I'm guessing that's the reason that non-touch-typists almost universally find they can't use the Natural at all: Because you can't look at it and work effectively.

It's not the black one I was looking at: it's the black (and silver) one I'm now using. I got mine as one of the optional perks for being at an MSN event. Checking Office Depot and Microsoft, it looks as though the list for a regular (wired) black Natural Elite keyboard is $60, and the list for what I believe to be the same as I got--a wireless Natural Elite (with extra multimedia keys) with wireless optical mouse--is $99.95. There may be a rebate on the wired keyboard. I believe I've seen it as low as $45, but could be mistaken.

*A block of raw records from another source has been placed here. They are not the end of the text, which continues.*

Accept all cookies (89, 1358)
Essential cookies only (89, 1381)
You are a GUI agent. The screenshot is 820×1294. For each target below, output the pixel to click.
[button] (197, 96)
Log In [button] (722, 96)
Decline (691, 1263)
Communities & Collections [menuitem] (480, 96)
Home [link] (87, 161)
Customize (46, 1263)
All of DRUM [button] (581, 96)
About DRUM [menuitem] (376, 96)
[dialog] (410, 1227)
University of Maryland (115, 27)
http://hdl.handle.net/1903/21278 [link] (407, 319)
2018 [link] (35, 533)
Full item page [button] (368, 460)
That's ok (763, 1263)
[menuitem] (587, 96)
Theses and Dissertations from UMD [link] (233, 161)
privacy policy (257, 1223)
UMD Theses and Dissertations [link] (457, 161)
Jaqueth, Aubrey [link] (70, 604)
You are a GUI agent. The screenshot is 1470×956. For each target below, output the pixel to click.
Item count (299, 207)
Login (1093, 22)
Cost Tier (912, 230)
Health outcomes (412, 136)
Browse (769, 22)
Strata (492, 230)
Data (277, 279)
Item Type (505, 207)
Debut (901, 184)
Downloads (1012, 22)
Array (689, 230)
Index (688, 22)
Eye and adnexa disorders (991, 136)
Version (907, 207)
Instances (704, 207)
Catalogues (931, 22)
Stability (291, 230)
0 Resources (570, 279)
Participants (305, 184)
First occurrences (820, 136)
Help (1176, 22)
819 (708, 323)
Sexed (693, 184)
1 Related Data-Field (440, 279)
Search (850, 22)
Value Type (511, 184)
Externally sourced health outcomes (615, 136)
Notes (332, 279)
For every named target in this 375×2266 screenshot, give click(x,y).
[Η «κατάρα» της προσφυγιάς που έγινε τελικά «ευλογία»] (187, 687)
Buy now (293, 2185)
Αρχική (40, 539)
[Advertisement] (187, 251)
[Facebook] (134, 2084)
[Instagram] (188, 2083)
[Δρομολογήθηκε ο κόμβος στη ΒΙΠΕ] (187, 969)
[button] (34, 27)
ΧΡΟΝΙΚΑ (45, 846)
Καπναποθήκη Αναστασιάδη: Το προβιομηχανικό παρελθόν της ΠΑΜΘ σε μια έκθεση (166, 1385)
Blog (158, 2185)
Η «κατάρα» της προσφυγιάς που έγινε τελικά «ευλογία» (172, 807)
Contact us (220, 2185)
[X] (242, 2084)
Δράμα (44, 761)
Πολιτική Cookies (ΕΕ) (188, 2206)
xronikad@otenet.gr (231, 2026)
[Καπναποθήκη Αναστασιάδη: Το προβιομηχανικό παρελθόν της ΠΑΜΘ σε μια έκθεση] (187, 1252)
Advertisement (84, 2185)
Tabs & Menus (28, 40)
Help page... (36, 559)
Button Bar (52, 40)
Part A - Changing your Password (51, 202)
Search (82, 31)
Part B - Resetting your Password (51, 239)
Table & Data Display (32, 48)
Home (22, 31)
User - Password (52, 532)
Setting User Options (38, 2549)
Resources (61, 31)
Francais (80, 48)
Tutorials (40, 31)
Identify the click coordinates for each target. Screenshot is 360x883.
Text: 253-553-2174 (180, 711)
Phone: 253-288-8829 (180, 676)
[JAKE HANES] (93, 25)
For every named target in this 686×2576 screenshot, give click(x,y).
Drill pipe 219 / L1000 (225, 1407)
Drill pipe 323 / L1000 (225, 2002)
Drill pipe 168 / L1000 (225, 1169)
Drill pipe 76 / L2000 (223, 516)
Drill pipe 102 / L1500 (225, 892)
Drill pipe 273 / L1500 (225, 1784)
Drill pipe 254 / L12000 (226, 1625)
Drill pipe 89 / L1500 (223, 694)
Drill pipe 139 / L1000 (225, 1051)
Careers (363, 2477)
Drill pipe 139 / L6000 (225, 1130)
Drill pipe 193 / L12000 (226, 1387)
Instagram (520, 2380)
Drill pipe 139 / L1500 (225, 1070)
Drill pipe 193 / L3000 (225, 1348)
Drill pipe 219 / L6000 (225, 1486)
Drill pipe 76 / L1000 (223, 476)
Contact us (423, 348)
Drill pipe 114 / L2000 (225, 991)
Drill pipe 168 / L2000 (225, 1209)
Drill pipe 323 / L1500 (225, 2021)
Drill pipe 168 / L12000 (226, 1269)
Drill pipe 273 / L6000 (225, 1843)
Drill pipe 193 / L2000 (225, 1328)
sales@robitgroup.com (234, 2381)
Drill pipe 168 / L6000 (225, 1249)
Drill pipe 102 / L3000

You're really unusual, though, if you can touch type on both a Natural and a regular keyboard. I can do maybe 10-20 words a minute on a regular keyboard these days, with loads of errors...

Yeah, Tech Guy hates working on my comp because he isn't a touch typist.

Thanks for the keyboard info. I checked Staples on-line (as business depot is called in Canada) and they have the corded, black/silver MS Natural for about $80; they don't show a wireless version online yet. So, I'll just have to wait a while to get a new keyboard and/or keep a look out in the flyers for something coming on special. Black and silver would actually go well with my new (6 months old) home comp.

You're really unusual, though, if you can touch type on both a Natural and a regular keyboard. I can do maybe 10-20 words a minute on a regular keyboard these days, with loads of errors...

Well, it's probably the fact that I actually do more typing on my home comp, which has the regular keyboard, than I do at work. At home, I'm on the net quite a bit (which includes msn and chat rooms) and I write fanfic--which requires a lot of typing. I've also noticed I tend to angle my hands, instead of turning my wrists in like many typists do, when on a regular keyboard. I imagine if I was using exclusively Natural keyboards, then I probably wouldn't do as well with the regular ones.

I always tell people that keyboarding was one of the more valuable skills I've picked up along the way.


Hmm. Looks like Staples is nicking you for an extra $9 or $10 US-equivalent as compared to US prices. (Staples is also in the U.S., one of the three major office-supply chains besides Office Depot and OfficeMax.) The $100 price was direct from Microsoft: Office Depot doesn't seem to have that one yet.

You might try one of the online shopping services that serves Canada, e.g. Shop.com (although I know nothing about them; they seem to show the wireless natural pro set for $70 US).